The only negative comment we’d make about the remote control is that the 'Smart' button should be more obvious.
Philips Smart TV 2013 - MyRemote AppAs mentioned earlier, though, the physical remote you get with the TV isn’t the only way you can interact with it, as Philips has also developed the MyRemote app for iOS and Android devices. This lets you control the TV via your smart phone or tablet computer – as well as watch what the TV is showing on your smart device (on iOS only at present), or to share multimedia from your smart device to the TV.
The fact that MyRemote’s control, ‘second-screen’ and multimedia sharing facilities are all available from one single app rather than requiring a combination of multiple apps is much appreciated, and something Samsung would do well to learn from.
The MyRemote app immediately and automatically scans your network for connected Philips products when you fire it up, and its presentation and structure is clean and straightforward.

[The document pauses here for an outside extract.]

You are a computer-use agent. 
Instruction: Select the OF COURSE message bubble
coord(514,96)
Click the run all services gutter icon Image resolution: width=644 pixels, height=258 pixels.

You get three or four (depending on your platform) simple links on the app’s home page: one for sharing content on your smart device with the TV, one for accessing a TV guide, one (on the iOS platform) so you can watch a programme showing on the TV’s tuner on your smart device’s screen, and one for accessing an onscreen emulation of the remote control.
Looking at each of these features in turn, the ‘SimplyShare’ multimedia sharing tool works excellently. Its interface is startlingly simple, and selecting and sending files to the TV works straightforwardly and quickly. Excellent.
The TV Guide part of the app was much less successful for us, though. Selecting it brings up a screen asking us to input a ‘mobile link code’, along with instructions of how to get that code from the TV. However, following those instructions (which could have done with being more detailed) ultimately brought us to a crashing halt as we ended up on a ‘recorded to USB programmes’ list rather than at any mobile link code! Hopefully Philips will sort this issue out sharpish.
We have seen this section of the app running, though, and can confirm that once you get it going, it’s a much faster and more useful way of accessing listings than any on-TV system could be. Plus, of course, it means you can browse listings without disturbing what’s been shown on the TV, and if you select a programme from the Smart device listings, it will immediately get the TV to switch to your desired programme.